## Task to carry out:
Pictures appear among the records below and must be omitted. Repeat exactly the lines from the line with "Task: Click the red" to the line with "Given: Click the GitHub logo icon", both included.

## Given information:
----------

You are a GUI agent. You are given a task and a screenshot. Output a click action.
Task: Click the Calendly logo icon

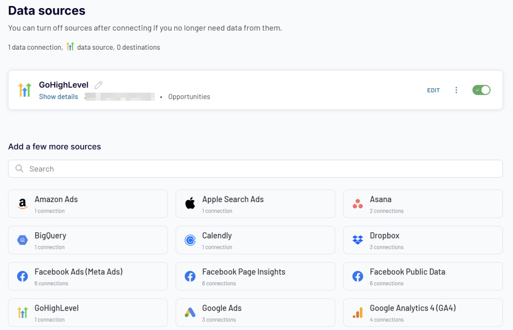tap(190, 240)
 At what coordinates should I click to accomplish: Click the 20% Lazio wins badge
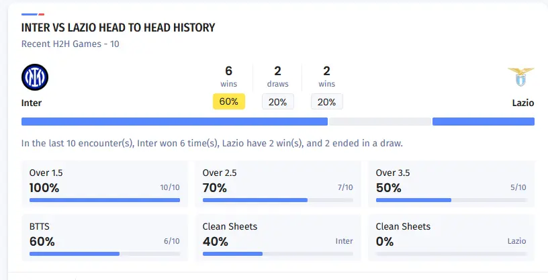pos(327,102)
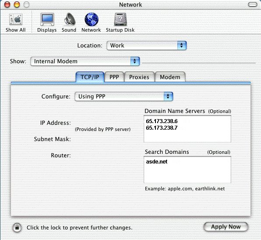The width and height of the screenshot is (261, 240).
Task: Open the Configure dropdown set to Using PPP
Action: click(124, 96)
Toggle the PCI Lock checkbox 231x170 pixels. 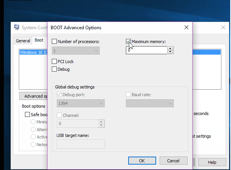coord(54,62)

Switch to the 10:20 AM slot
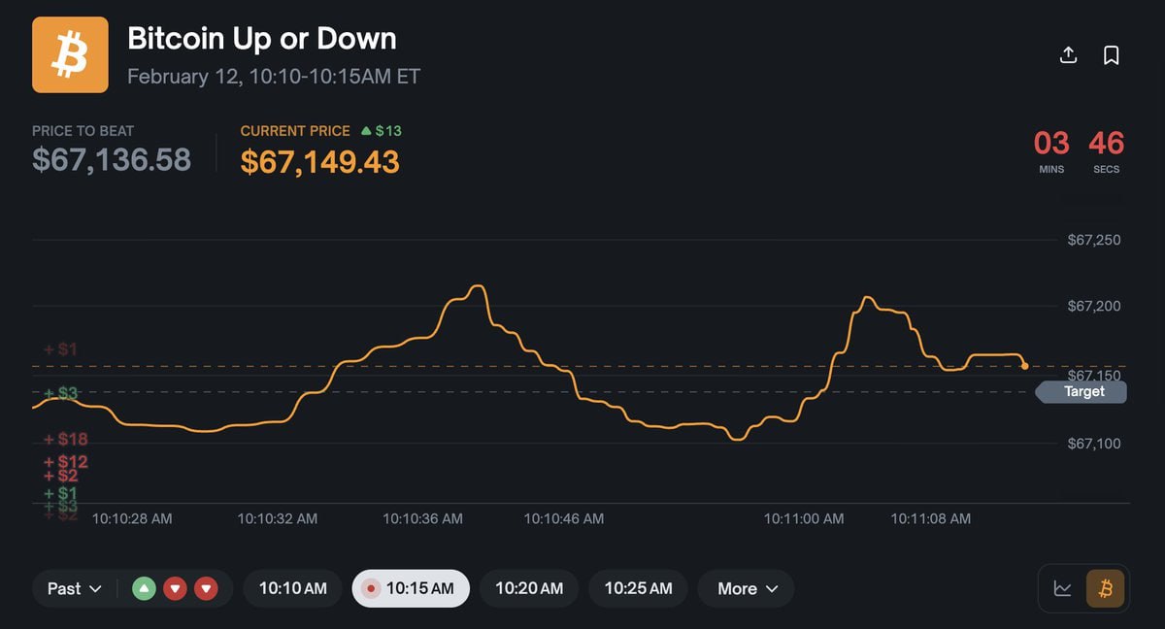pos(529,588)
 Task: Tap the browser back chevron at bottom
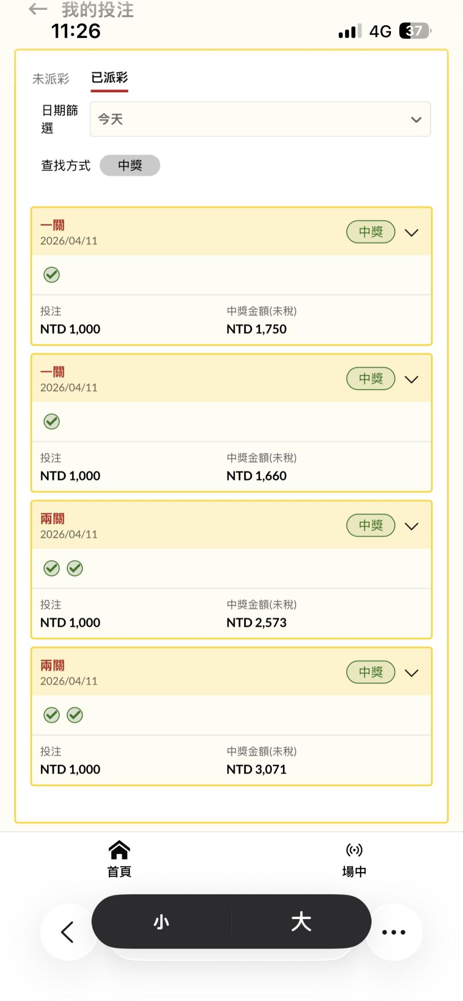point(67,932)
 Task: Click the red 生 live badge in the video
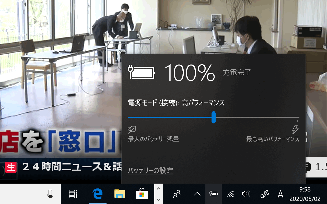tap(11, 167)
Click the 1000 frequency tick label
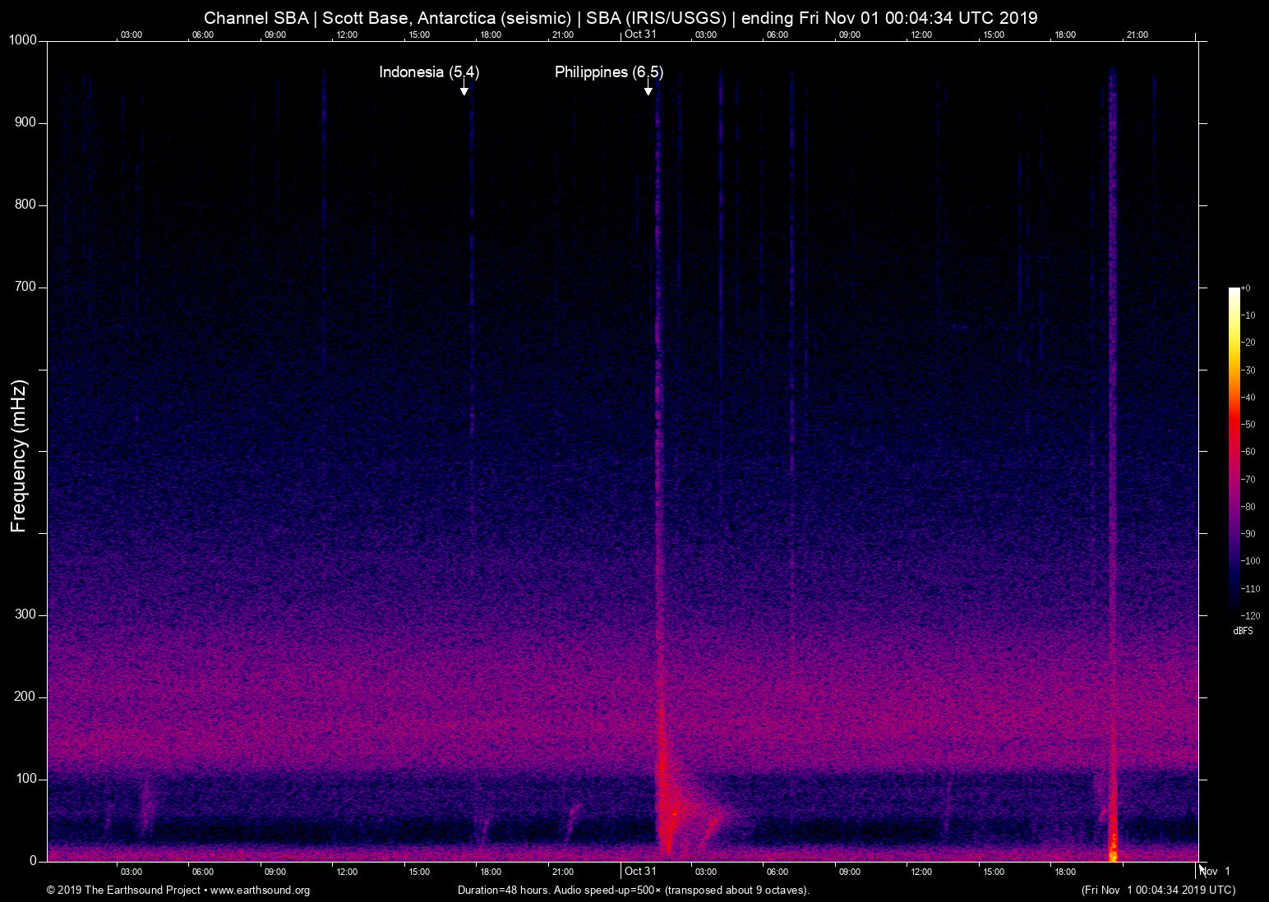Screen dimensions: 1269x902 coord(21,39)
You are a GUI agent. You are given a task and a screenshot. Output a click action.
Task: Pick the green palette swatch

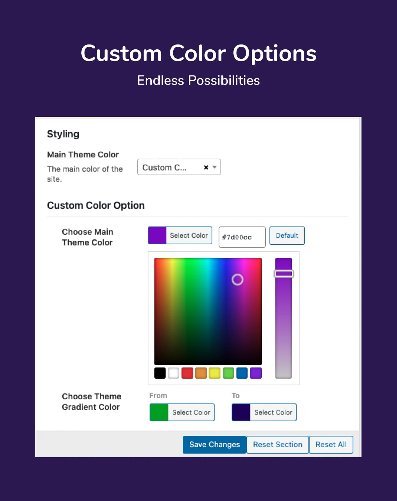pos(228,373)
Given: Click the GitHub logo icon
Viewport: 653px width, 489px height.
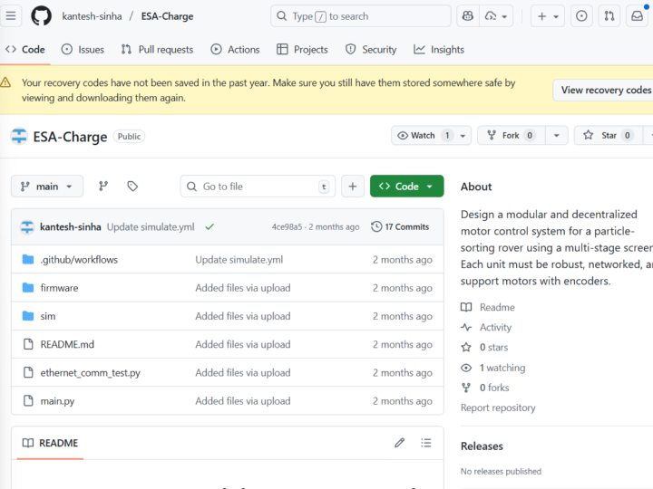Looking at the screenshot, I should tap(42, 16).
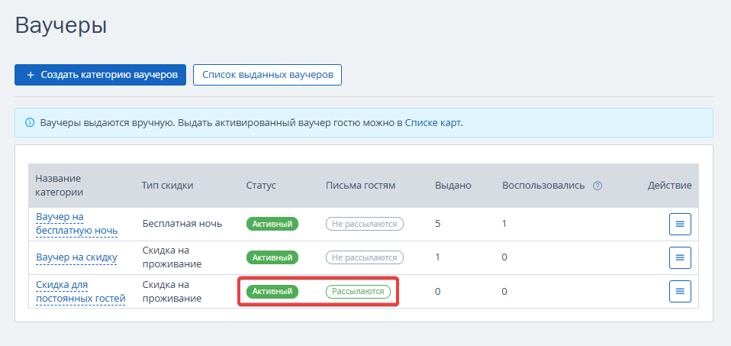Click Активный badge for Скидка для постоянных гостей
The width and height of the screenshot is (731, 346).
click(272, 291)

----------

## Exercise output:
 Task: Click the red 生 live badge in the video
tap(11, 167)
Click the 1000 frequency tick label
Screen dimensions: 1269x902 coord(21,39)
You are a GUI agent. You are given a task and a screenshot. Output a click action.
Task: Pick the green palette swatch

pos(228,373)
Given: Click the GitHub logo icon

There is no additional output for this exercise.